15 jun. 2017

Por temporada de lluvias, IMSS recomienda limpiar cisternas y tinacos para no contaminar el agua


Oaxaca.- El Instituto Mexicano del Seguro Social (IMSS) en Oaxaca alerta a la población en general para que en esta temporada de lluvias realicen actividades de limpieza a sus cisternas y tinacos, pues se requiere lavarlos periódicamente y tenerlos bien cerrados a fin de evitar que el agua se contamine, pero aun así, es mejor hervir o purificar la destinada al consumo familiar. 
 De acuerdo con el jefe de Prestaciones Médicas, doctor Juan Pablo Matadamaz Ortiz, en esta época de lluvias el problema principal son las cisternas y tinacos, de ahí que los cuadros diarreicos son difíciles de evitar, pero sí se pueden prevenir. Por ello, especial cuidado hay que tener con niños y adultos mayores, que son los más vulnerables, expresó. 

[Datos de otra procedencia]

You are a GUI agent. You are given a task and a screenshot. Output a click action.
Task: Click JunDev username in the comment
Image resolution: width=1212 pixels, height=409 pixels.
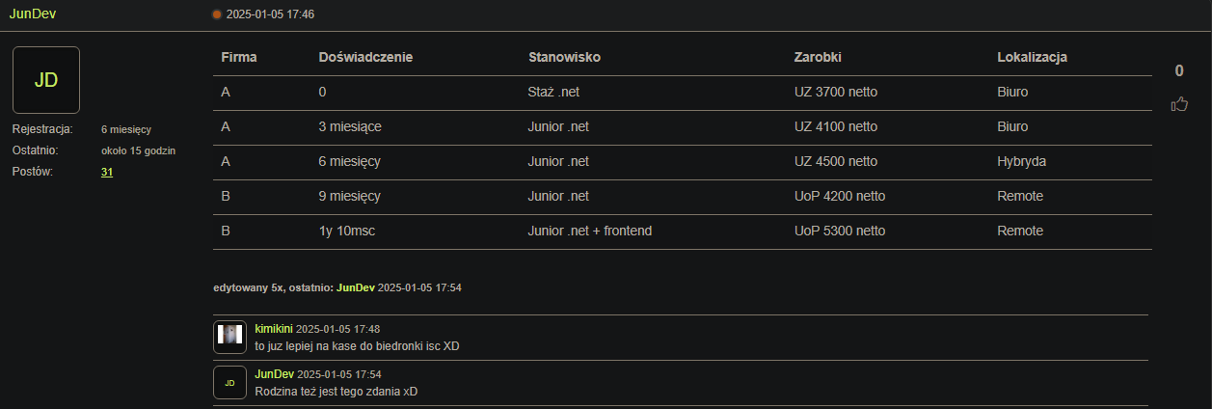[274, 373]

 Dijo el médico de IMSS que se deben utilizar alimentos frescos, lavados y bien cocidos, pues en época de calor proliferan cucarachas, moscas y otros insectos, los cuales hay que tratar de eliminar. Señaló que los niños muy pequeños hay que lavarles las manos y también sus juguetes; sobre todo, cuando se encuentran en la etapa en la que todo lo llevan a su boca. 
 Asimismo, explicó que los cuadros diarreicos comienzan con una evacuación aguada y no se sabe cuándo se van a auto limitar o cuáles evolucionarán hacia la gravedad. La diarrea generalmente “es una defensa del organismo que protesta porque algo le cayó mal, por un alimento infectado, mal preparado, mal cocido, o por exceso de grasas o de azucares”. 
 En el Instituto Mexicano del Seguro Social, dijo, siempre estamos capacitando a las mamás, indicándoles que cuando se presenten las diarreas anoten el número de evacuaciones, su consistencia y la cantidad, y a la tercera o cuarta acudan a su clínica para que lo valoren y lo rehidraten con suero oral. Explicó que el uso del suero oral ha disminuido las muertes por deshidratación. Está compuesto por sales que en las diarreas el organismo pierde. La hidratación es una carrera en la que siempre debe ser mayor la cantidad de suero que el niño ingiera contra lo que su cuerpo va eliminando. 
Debe dársele en pequeñas cantidades, en forma continua y frecuente. Agregó que si se presenta vómito hay que repetir la dosis de inmediato, ya que el estómago es una bolsa de músculo que al vomitar se aprieta y se agota, por lo que hay menos posibilidad de vomitar otra vez, y mayores de que el organismo acepte el suero y lo ingrese al torrente circulatorio. 
 Con la diarrea, los adultos pierden el apetito y dejan de comer; en el caso de los niños hay que continuar su alimentación habitual y si están en la etapa de la lactancia no suspenderles la toma de pecho, incluso con mayor frecuencia. Finalmente, el médico del IMSS sostuvo que el cuadro diarreico se está controlando cuando hay disminución del número de evacuaciones, que en consistencia son menos líquidas, menos abundantes y que el niño orina.